Dual Contrastive Network for Sequential Recommendation with User and Item-Centric PerspectivesDownload PDFOpen Website

2022 (modified: 23 Dec 2022)CoRR 2022Readers: Everyone
Abstract: With the outbreak of today's streaming data, the sequential recommendation is a promising solution to achieve time-aware personalized modeling. It aims to infer the next interacted item of a given user based on the history item sequence. Some recent works tend to improve the sequential recommendation via random masking on the history item so as to generate self-supervised signals. But such approaches will indeed result in sparser item sequence and unreliable signals. Besides, the existing sequential recommendation models are only user-centric, i.e., based on the historical items by chronological order to predict the probability of candidate items, which ignores whether the items from a provider can be successfully recommended.
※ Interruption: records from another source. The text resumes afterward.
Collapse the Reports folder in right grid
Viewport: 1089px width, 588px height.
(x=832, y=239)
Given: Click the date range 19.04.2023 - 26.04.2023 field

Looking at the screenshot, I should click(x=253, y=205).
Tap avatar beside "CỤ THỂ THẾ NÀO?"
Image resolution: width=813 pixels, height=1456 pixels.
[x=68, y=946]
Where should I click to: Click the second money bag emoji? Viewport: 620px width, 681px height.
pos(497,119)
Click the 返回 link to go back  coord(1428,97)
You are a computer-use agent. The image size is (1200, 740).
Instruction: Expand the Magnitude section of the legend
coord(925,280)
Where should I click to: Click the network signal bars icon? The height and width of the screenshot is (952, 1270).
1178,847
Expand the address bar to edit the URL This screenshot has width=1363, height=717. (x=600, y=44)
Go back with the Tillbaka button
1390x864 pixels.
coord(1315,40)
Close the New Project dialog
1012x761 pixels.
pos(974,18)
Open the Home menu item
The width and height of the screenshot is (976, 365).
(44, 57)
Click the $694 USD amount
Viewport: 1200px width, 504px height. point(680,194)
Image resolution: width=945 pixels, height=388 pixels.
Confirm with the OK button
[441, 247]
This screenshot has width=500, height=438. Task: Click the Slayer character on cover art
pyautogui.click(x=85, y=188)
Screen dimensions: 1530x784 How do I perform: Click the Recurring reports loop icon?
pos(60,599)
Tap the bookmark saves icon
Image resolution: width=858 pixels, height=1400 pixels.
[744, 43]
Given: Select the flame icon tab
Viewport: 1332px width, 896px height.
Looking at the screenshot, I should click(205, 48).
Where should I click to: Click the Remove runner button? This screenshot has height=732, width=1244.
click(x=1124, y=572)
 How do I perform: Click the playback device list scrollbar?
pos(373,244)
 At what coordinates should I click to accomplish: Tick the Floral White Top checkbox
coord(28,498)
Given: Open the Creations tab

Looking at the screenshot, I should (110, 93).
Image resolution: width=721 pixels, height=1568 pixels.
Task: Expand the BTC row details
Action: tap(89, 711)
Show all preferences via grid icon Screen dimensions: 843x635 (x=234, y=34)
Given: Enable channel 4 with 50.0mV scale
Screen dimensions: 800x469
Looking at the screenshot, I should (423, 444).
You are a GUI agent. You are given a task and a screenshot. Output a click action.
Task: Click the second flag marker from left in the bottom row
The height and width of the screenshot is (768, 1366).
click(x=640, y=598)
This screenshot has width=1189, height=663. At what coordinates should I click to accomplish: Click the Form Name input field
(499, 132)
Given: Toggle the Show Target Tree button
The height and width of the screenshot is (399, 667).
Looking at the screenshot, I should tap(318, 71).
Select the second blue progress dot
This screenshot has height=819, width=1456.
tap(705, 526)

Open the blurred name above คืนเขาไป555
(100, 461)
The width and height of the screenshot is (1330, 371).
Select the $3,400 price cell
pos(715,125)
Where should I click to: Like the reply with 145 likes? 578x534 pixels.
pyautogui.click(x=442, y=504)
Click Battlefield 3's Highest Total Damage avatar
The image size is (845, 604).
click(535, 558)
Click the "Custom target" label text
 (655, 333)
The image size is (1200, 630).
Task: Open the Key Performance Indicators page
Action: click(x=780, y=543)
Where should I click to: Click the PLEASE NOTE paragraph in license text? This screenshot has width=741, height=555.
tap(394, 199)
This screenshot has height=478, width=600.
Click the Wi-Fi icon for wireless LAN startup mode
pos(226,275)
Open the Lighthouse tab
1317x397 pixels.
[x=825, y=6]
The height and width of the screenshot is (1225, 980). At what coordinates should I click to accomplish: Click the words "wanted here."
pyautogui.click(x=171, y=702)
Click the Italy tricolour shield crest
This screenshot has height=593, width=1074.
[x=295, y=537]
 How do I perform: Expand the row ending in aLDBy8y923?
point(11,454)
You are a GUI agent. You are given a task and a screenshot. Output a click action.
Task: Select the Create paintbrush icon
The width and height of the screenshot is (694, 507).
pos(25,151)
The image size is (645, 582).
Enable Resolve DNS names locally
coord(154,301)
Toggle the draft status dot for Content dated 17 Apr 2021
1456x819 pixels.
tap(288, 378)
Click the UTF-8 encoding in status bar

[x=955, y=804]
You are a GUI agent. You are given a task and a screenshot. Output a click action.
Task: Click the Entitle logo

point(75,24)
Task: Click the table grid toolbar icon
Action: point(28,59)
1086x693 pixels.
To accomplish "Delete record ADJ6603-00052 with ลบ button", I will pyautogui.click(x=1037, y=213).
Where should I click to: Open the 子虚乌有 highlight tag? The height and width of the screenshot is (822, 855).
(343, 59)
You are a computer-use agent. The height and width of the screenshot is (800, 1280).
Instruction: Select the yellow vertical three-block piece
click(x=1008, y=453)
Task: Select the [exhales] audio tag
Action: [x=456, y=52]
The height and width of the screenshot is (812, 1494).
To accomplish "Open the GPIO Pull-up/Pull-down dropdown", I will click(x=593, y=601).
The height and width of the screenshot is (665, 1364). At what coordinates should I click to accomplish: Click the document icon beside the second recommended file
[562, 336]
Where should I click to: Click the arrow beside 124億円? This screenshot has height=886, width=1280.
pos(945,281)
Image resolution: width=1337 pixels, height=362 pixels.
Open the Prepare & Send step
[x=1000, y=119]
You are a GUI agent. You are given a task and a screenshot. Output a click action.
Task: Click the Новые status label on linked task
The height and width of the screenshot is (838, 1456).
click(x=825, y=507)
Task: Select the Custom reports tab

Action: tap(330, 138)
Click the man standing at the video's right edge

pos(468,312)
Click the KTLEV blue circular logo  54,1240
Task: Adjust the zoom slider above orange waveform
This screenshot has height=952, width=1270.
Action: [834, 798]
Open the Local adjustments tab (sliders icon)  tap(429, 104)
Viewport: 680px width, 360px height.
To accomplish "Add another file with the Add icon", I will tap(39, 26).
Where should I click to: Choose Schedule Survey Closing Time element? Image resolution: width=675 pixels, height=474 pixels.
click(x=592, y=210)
Such user-centric recommendation will make it impossible for the provider to expose their new items and result in popular bias. In this paper, we propose a novel Dual Contrastive Network (DCN) to generate ground-truth self-supervised signals for sequential recommendation by auxiliary user-sequence from an item-centric perspective. Specifically, we propose dual representation contrastive learning to refine the representation learning by minimizing the Euclidean distance between the representations of a given user/item and history items/users of them. Before the second contrastive learning module, we perform the next user prediction to capture the trends of items preferred by certain types of users and provide personalized exploration opportunities for item providers. Finally, we further propose dual interest contrastive learning to self-supervise the dynamic interest from the next item/user prediction and static interest of matching probability. Experiments on four benchmark datasets verify the effectiveness of our proposed method. Further ablation study also illustrates the boosting effect of the proposed components upon different sequential models.